いざ有事となったとき、これらの活動は著しく制限されるだろうと思っていた。「今はそういう場合じゃないから、国民一丸となって・・・」という具合に扇動されるのだと。でも、米国へ同時多発テロの報に接し、扇動されるのではないと思い知った。個人がそういう気になれなくなってしまうのだ。理不尽な暴力により、そんな気にならなくなってしまう。
身内に不幸があって何もする気になれない、ということはある。そこまで極端ではなくとも、仕事が気になり、音楽なんて聴いてられない、という場合もある。でも、有事のときの感情というのは全く別物なのではないか、という気がして慄然としてしまった。

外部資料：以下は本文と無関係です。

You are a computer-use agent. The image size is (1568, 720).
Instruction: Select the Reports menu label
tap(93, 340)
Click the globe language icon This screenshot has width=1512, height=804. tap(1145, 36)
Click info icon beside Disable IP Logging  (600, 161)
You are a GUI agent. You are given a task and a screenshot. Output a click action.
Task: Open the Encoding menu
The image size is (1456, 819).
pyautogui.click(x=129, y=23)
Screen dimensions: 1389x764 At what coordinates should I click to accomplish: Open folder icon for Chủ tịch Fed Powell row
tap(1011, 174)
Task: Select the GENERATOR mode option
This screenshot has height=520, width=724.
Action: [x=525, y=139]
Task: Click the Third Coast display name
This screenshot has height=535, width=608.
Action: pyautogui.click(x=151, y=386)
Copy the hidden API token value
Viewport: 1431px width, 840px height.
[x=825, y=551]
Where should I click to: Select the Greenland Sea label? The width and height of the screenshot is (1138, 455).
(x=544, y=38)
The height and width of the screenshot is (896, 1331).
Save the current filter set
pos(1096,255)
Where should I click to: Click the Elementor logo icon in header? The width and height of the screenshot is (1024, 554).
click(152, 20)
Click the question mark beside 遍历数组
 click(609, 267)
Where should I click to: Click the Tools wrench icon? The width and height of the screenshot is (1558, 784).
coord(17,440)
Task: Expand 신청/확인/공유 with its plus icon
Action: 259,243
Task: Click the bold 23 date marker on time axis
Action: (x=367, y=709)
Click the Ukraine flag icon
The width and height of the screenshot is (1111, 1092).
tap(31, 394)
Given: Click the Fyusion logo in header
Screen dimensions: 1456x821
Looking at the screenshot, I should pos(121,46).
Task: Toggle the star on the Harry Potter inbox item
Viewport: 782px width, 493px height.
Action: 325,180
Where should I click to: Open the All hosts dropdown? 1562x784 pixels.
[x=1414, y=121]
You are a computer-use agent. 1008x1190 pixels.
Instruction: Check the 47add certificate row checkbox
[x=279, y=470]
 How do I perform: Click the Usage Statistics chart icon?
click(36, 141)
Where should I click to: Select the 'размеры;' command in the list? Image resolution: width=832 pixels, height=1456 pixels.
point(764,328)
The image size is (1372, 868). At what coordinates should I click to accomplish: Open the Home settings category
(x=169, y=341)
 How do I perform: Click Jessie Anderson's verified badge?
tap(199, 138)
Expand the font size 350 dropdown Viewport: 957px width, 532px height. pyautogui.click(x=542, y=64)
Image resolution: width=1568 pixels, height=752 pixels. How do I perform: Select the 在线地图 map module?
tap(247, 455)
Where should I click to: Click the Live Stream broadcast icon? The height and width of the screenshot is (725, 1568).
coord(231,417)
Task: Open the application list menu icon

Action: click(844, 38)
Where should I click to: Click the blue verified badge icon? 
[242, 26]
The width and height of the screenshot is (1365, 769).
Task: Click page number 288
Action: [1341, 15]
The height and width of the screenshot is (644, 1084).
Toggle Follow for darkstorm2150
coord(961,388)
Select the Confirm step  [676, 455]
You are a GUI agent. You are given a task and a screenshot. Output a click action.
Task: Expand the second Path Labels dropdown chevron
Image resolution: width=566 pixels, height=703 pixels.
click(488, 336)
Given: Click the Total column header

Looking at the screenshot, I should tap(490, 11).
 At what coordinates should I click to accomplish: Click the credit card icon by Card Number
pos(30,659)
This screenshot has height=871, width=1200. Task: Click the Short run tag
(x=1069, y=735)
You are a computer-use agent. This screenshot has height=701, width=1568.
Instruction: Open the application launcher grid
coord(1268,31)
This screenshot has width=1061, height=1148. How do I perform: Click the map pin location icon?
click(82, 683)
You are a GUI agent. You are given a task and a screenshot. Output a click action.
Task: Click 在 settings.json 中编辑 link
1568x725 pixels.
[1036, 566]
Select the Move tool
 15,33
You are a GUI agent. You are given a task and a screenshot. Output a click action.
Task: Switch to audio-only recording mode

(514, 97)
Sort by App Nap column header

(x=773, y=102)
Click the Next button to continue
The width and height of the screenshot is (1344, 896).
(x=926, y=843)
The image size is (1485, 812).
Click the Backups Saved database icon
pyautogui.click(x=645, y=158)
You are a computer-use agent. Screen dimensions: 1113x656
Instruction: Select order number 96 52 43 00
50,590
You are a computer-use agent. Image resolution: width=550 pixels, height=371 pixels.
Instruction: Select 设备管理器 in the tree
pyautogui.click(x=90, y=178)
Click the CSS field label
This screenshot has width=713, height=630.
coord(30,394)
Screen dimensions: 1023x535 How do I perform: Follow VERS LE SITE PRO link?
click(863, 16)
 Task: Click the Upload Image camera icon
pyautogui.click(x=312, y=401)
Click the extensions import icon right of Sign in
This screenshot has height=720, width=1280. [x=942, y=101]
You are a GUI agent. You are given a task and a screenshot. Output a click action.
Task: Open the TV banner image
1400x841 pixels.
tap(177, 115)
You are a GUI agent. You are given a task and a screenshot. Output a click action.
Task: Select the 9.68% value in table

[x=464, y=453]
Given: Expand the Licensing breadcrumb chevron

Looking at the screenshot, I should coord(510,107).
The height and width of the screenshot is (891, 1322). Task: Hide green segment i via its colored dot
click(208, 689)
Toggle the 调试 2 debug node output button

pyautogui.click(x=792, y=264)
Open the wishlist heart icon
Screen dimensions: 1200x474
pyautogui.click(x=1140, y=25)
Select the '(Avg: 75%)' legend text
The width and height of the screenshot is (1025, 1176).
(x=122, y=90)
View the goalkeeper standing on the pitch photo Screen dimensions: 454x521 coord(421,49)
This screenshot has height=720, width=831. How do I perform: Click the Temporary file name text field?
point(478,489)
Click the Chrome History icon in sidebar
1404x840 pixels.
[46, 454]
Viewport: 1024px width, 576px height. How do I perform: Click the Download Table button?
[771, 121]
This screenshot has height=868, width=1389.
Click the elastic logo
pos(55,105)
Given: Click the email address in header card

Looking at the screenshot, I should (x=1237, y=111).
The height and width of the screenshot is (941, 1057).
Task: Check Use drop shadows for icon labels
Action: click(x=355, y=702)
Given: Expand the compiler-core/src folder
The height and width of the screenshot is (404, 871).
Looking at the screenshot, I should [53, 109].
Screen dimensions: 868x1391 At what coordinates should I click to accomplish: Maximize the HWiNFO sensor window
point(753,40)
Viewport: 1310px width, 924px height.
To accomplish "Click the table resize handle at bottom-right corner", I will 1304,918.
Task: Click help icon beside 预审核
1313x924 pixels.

芸術や文化は平和でなければ育たないというものではない。過去の歴史において、戦争中でも芸術活動というのは存続しているし、むしろ利用されている場合もあることは枚挙にいとまがない。
しかし、恐怖や驚愕は生命の存続に対するシグナルであるため人間の中で最上位に位置しているらしい。トマス・ハリスの「ハンニバル」という小説の中で、「脳の中で味覚は憐憫の上位を占めている」というコメントがあるが、芸術はいったいどこに位置しているのだろうか。